Output the data below exactly.

--------------------

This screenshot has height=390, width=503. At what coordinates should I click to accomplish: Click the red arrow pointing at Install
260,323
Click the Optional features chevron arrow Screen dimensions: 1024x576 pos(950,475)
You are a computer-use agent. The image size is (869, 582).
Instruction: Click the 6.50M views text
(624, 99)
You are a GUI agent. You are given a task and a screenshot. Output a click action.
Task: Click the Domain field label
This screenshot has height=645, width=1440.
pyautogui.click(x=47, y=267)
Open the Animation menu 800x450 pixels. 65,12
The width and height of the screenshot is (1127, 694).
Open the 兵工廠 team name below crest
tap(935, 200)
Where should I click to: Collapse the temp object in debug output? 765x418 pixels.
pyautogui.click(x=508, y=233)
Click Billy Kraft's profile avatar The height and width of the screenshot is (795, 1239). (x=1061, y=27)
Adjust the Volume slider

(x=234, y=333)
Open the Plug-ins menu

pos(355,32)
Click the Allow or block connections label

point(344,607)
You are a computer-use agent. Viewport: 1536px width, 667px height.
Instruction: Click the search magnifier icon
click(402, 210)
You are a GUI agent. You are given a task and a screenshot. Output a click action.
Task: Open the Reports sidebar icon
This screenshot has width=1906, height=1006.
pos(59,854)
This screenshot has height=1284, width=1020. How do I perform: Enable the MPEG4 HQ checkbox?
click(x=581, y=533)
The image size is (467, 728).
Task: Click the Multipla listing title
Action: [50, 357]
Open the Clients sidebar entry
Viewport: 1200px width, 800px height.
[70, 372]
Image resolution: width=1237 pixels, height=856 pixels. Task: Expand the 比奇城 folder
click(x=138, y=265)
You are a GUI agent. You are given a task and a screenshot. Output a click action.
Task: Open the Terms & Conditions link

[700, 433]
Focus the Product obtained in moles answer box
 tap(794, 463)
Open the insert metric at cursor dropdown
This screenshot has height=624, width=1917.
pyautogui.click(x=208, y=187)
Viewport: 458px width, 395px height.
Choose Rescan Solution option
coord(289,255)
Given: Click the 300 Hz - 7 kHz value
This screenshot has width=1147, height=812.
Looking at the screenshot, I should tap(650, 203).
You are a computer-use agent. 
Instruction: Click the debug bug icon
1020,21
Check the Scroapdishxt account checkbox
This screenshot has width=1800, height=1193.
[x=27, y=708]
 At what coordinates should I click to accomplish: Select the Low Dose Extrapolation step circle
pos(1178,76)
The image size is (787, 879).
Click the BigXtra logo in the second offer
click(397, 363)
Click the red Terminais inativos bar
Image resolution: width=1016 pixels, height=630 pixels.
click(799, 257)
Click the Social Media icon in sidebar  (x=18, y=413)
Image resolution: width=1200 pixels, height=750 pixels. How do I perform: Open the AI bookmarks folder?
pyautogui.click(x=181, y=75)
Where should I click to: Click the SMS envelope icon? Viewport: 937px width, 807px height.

--------------------

■ **Result of the task**
This screenshot has height=390, width=503. At what coordinates should I click to accomplish: Click the red arrow pointing at Install
260,323
Click the Optional features chevron arrow Screen dimensions: 1024x576 pos(950,475)
You are a computer-use agent. The image size is (869, 582).
Instruction: Click the 6.50M views text
(624, 99)
You are a GUI agent. You are given a task and a screenshot. Output a click action.
Task: Click the Domain field label
This screenshot has height=645, width=1440.
pyautogui.click(x=47, y=267)
Open the Animation menu 800x450 pixels. 65,12
The width and height of the screenshot is (1127, 694).
Open the 兵工廠 team name below crest
tap(935, 200)
Where should I click to: Collapse the temp object in debug output? 765x418 pixels.
pyautogui.click(x=508, y=233)
Click Billy Kraft's profile avatar The height and width of the screenshot is (795, 1239). (x=1061, y=27)
Adjust the Volume slider

(x=234, y=333)
Open the Plug-ins menu

pos(355,32)
Click the Allow or block connections label

point(344,607)
You are a computer-use agent. Viewport: 1536px width, 667px height.
Instruction: Click the search magnifier icon
click(402, 210)
You are a GUI agent. You are given a task and a screenshot. Output a click action.
Task: Open the Reports sidebar icon
This screenshot has width=1906, height=1006.
pos(59,854)
This screenshot has height=1284, width=1020. How do I perform: Enable the MPEG4 HQ checkbox?
click(x=581, y=533)
The image size is (467, 728).
Task: Click the Multipla listing title
Action: [50, 357]
Open the Clients sidebar entry
Viewport: 1200px width, 800px height.
[70, 372]
Image resolution: width=1237 pixels, height=856 pixels. Task: Expand the 比奇城 folder
click(x=138, y=265)
You are a GUI agent. You are given a task and a screenshot. Output a click action.
Task: Open the Terms & Conditions link

[700, 433]
Focus the Product obtained in moles answer box
 tap(794, 463)
Open the insert metric at cursor dropdown
This screenshot has height=624, width=1917.
pyautogui.click(x=208, y=187)
Viewport: 458px width, 395px height.
Choose Rescan Solution option
coord(289,255)
Given: Click the 300 Hz - 7 kHz value
This screenshot has width=1147, height=812.
Looking at the screenshot, I should tap(650, 203).
You are a computer-use agent. 
Instruction: Click the debug bug icon
1020,21
Check the Scroapdishxt account checkbox
This screenshot has width=1800, height=1193.
[x=27, y=708]
 At what coordinates should I click to accomplish: Select the Low Dose Extrapolation step circle
pos(1178,76)
The image size is (787, 879).
Click the BigXtra logo in the second offer
click(397, 363)
Click the red Terminais inativos bar
Image resolution: width=1016 pixels, height=630 pixels.
click(799, 257)
Click the Social Media icon in sidebar  (x=18, y=413)
Image resolution: width=1200 pixels, height=750 pixels. How do I perform: Open the AI bookmarks folder?
pyautogui.click(x=181, y=75)
Where should I click to: Click the SMS envelope icon? Viewport: 937px width, 807px height.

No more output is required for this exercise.